Physical Examination
- Physical examination may be remarkable for:
Undervirilization in newborn males and mild virilization and clitoromegaly in newborn female.
Laboratory Findings
Hormonal criteria described for 3 beta-hydroxysteroid dehydrogenase deficiency based on delta-5-17-hydroxypregnenolone levels as following:[4]
- Neonates ≥12,600 ng/dL
- Tanner stage I children ≥5490 ng/dL
- Children with premature pubarche ≥9790 ng/dL
- Adults ≥9620 ng/dL
Other laboratory findings include:
- [Hyponatremia]
- [Hyperkalemia]
Treatment
Medical Therapy
- The mainstay of therapy for 3 beta-hydroxysteroid dehydrogenase deficiency is hydrocortisone and fludrocortisone acetate.

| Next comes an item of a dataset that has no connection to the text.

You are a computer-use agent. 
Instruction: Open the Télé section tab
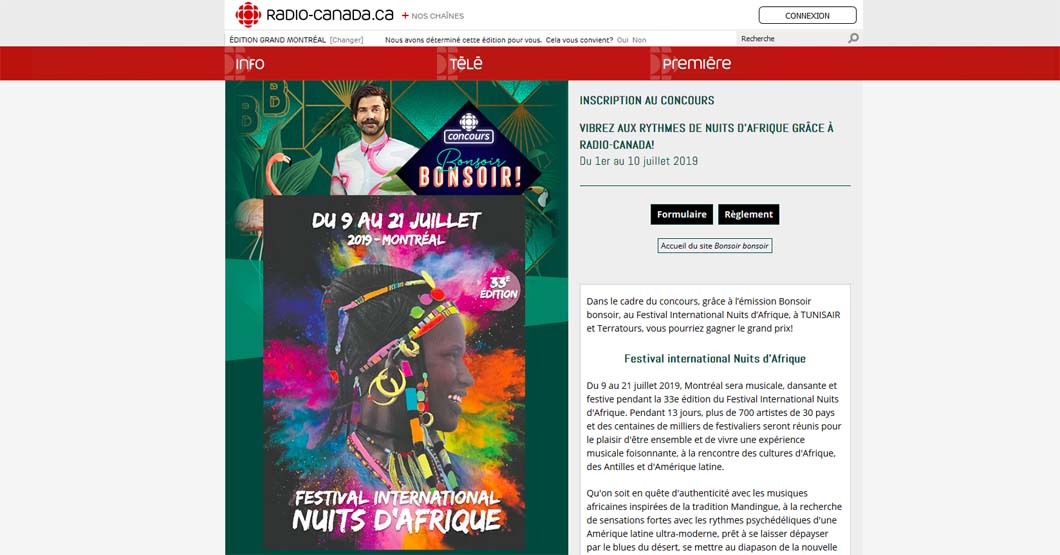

- Gender-appropriate replacement of androgens or estrogens with progestins is necessary at the puberty time.
Surgery
The reconstruction surgery for ambiguous genitalia in genetically male patients may be applied.
References
- ↑ 1.0 1.1 BONGIOVANNI AM (1962). "The adrenogenital syndrome with deficiency of 3 beta-hydroxysteroid dehydrogenase". J. Clin. Invest. 41: 2086–92. doi:10.1172/JCI104666. PMC 291138. PMID 13968789.
- ↑ "3-beta-hydroxysteroid dehydrogenase deficiency - Genetics Home Reference".

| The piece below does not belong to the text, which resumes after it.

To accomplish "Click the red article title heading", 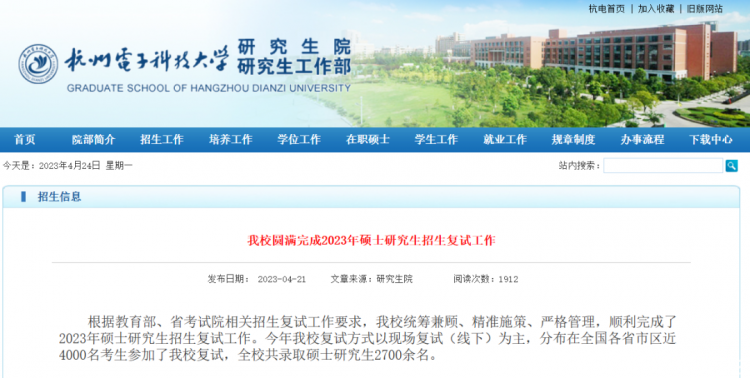I will point(371,240).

- ↑ Simard J, Rheaume E, Mebarki F, Sanchez R, New MI, Morel Y, Labrie F (1995). "Molecular basis of human 3 beta-hydroxysteroid dehydrogenase deficiency". J. Steroid Biochem. Mol. Biol. 53 (1–6): 127–38. PMID 7626445.

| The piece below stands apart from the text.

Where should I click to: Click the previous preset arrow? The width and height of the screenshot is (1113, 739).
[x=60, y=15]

- ↑ Lutfallah C, Wang W, Mason JI, Chang YT, Haider A, Rich B, Castro-Magana M, Copeland KC, David R, Pang S (2002). "Newly proposed hormonal criteria via genotypic proof for type II 3beta-hydroxysteroid dehydrogenase deficiency". J. Clin. Endocrinol. Metab. 87 (6): 2611–22. doi:10.1210/jcem.87.6.8615. PMID 12050224.